# Ford 7600 FWD



## eastcan1 (Dec 3, 2014)

I have a 1981 Ford 7600 FWD that I bought without the front planetary gears(removed by previous owner due to damage I assume). It has a ZF off-set front housing. Would like to know what other manufacturers and models would have the same gears, finding these is not easy. Would like to confirm what the correct tire sizes are for this tractor to make sure that when gears are replaced I don't have issue with ratios. Currently rear 16.9x38, front 14.9x24.


----------



## sixbales (May 18, 2011)

Howdy eastcan1,

Welcome to the Ford/New Holland tractor forum.

Attached are 7600 FWD parts diagrams from the Messick's Farm Equipment Parts department.

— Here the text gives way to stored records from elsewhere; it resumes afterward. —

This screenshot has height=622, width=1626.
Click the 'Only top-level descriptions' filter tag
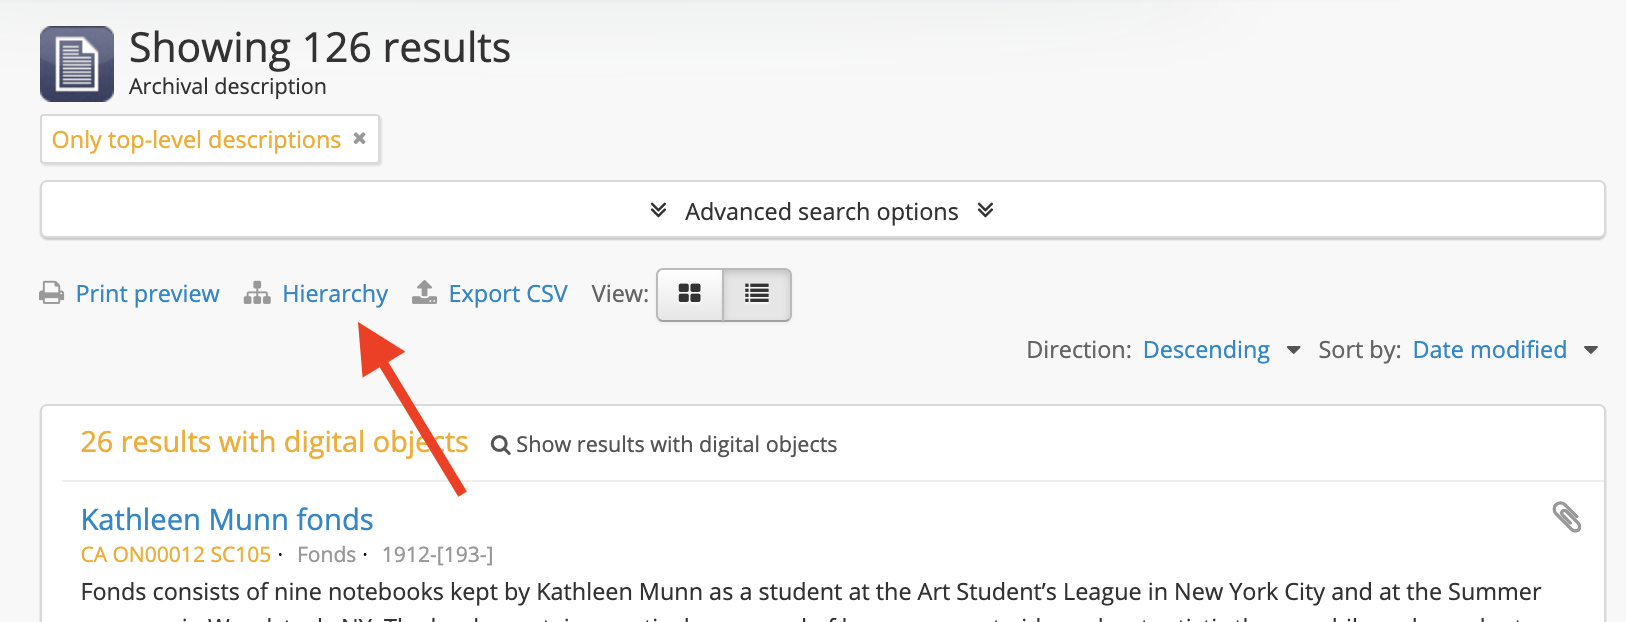click(196, 140)
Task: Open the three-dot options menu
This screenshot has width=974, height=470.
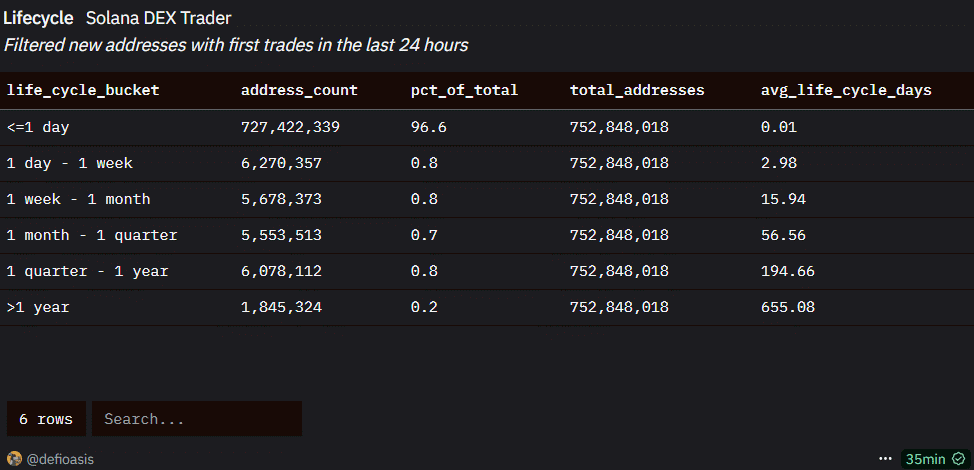Action: (885, 459)
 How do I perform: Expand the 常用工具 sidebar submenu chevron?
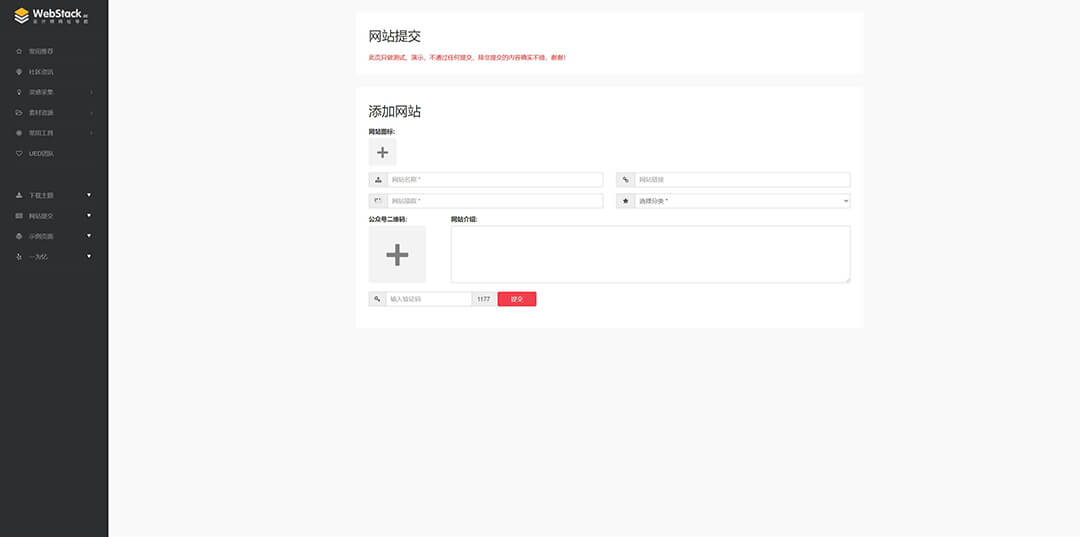tap(91, 133)
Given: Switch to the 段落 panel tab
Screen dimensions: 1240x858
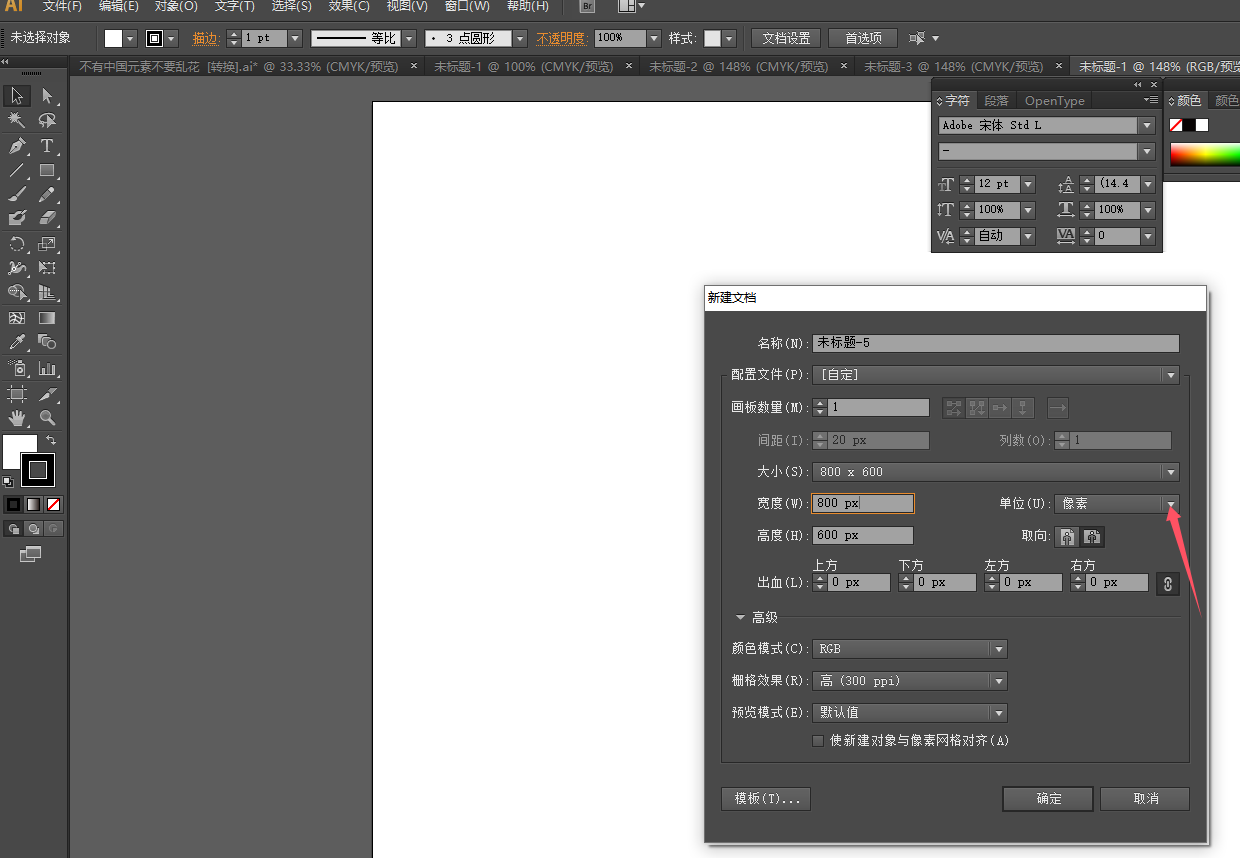Looking at the screenshot, I should 996,100.
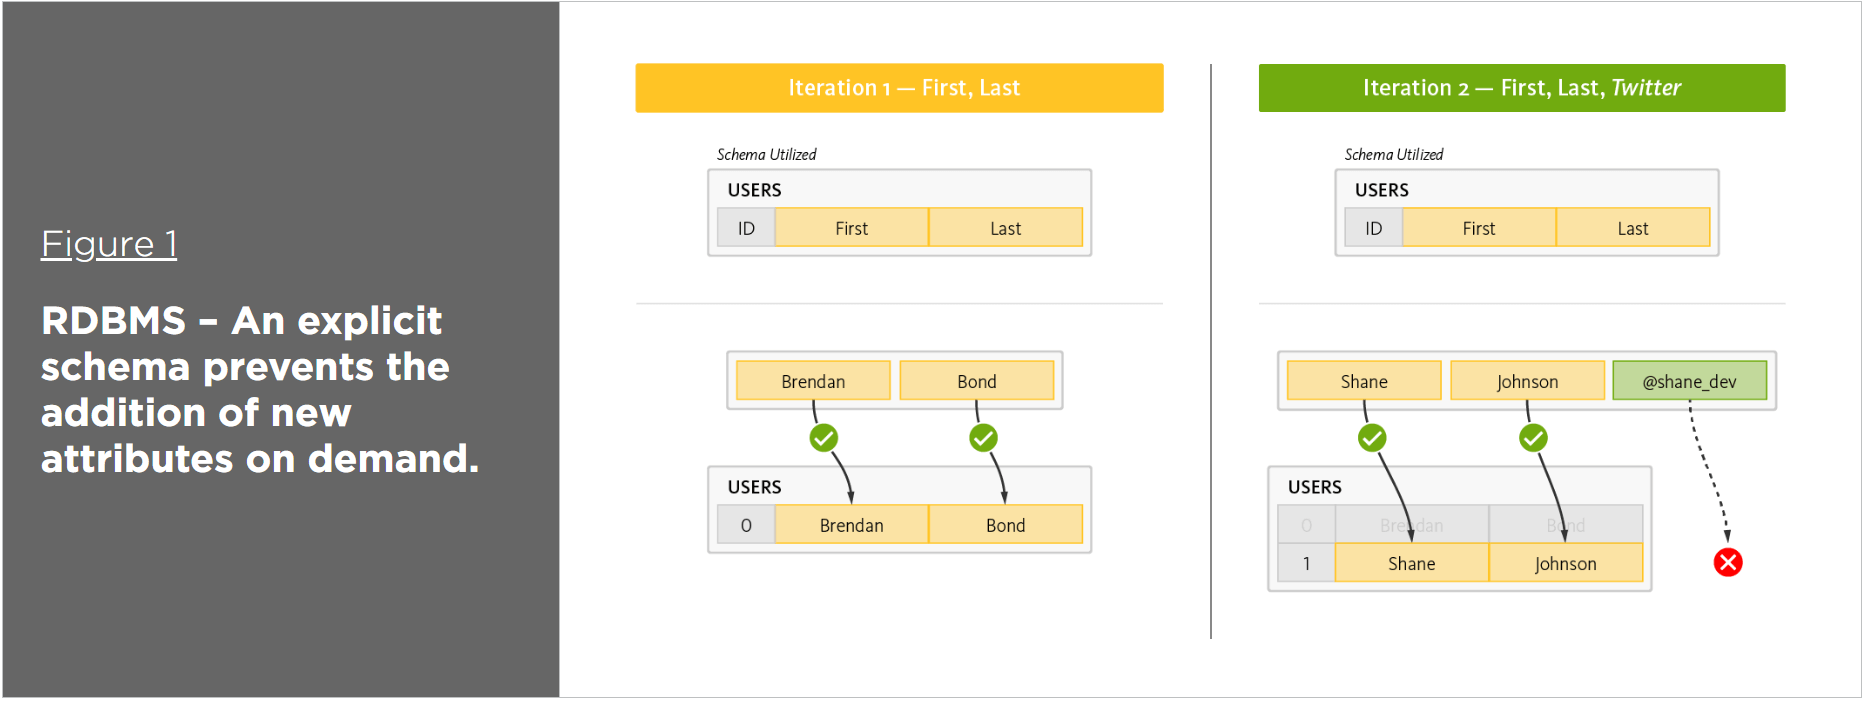The width and height of the screenshot is (1867, 705).
Task: Click the faded Brendan cell in Iteration 2 table
Action: (1411, 525)
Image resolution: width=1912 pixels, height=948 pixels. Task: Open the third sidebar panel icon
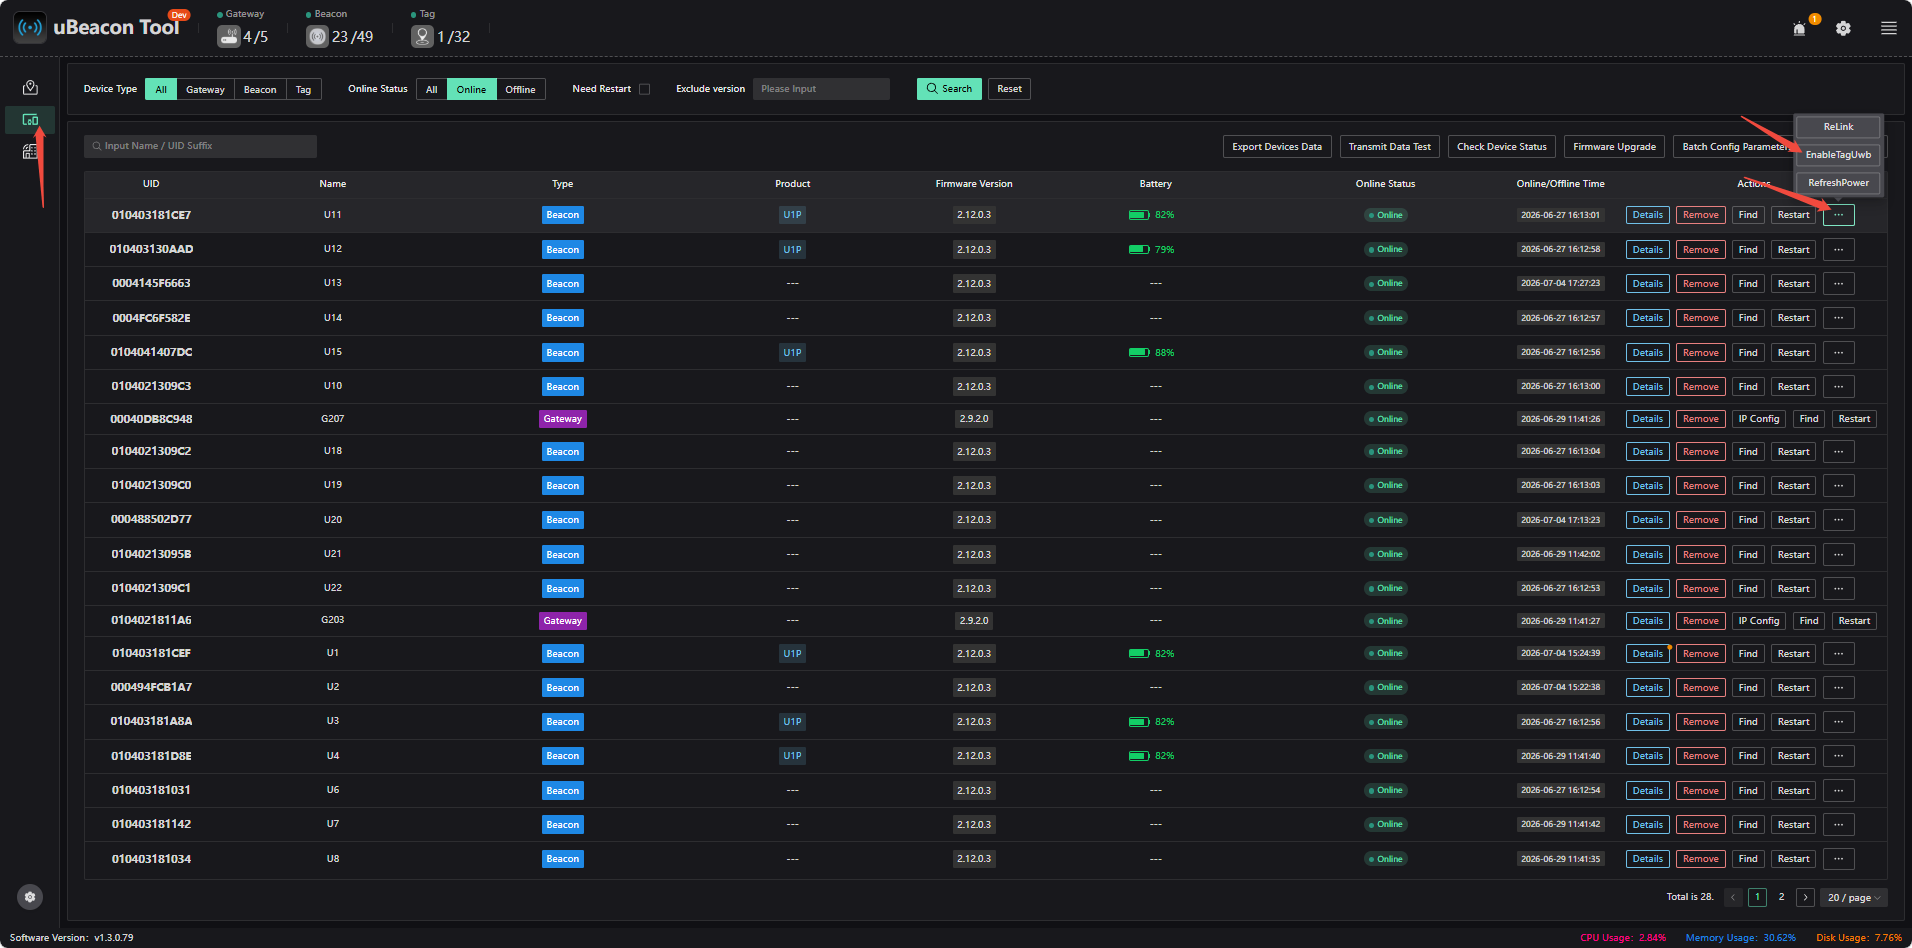(30, 152)
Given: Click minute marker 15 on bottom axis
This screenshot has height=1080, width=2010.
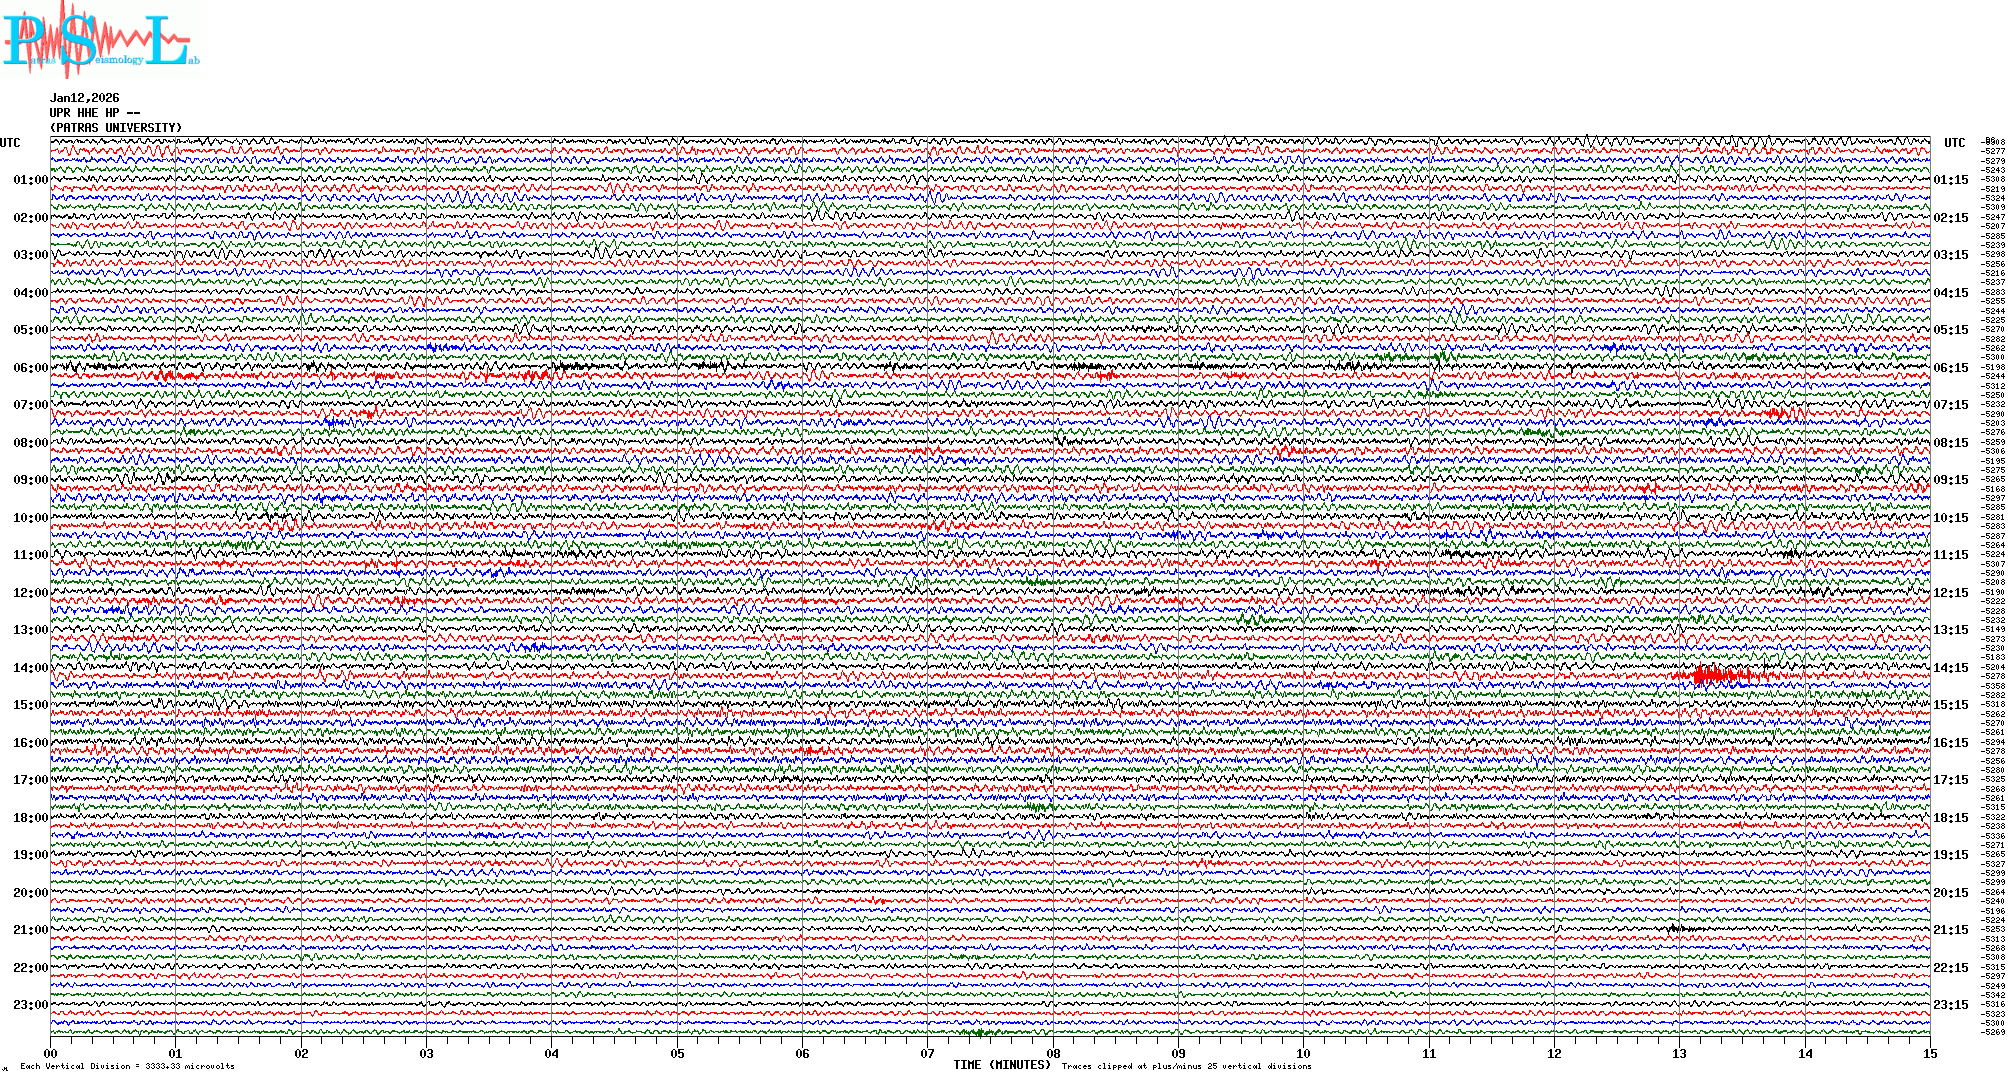Looking at the screenshot, I should 1930,1053.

If you can determine the part numbers you need from these diagrams, we can do a search for them. Also check with Messick's parts department to see if they can help (1-877-260-3528). If they have the part you need, there will be a price posted. If they say "call" they may an alternative. I suspect the cost will be substantial.

I checked with the Tractorhouse.com "dismantled machines" section. They have 21ea. 7600's listed in salvage. I have no idea if any are FWD. You'll have to call each of them if necessary.


----------



## EdF (Sep 15, 2014)

Try Abilene Machine Ag Replacement Parts, Abilene, Texas . They advertise the following:

"Mechanical Front Wheel Drive Parts for Ford New Holland® Tractors. Used tractor parts, along with additional new and remanufactured products not sold online, are available by calling toll-free 1-800-255-0337."

They might be able to help you out with the sun and planetary gears you are looking for. 

Good Luck


----------



## sixbales (May 18, 2011)

eastcan1,

In looking at partsprint(5).pdf attachment to my original post:

Item #22 sun gear, P/N ZP1927654
Item #32 planetary gear, P/N ZP1927655 

Please advise if the above is incorrect.


----------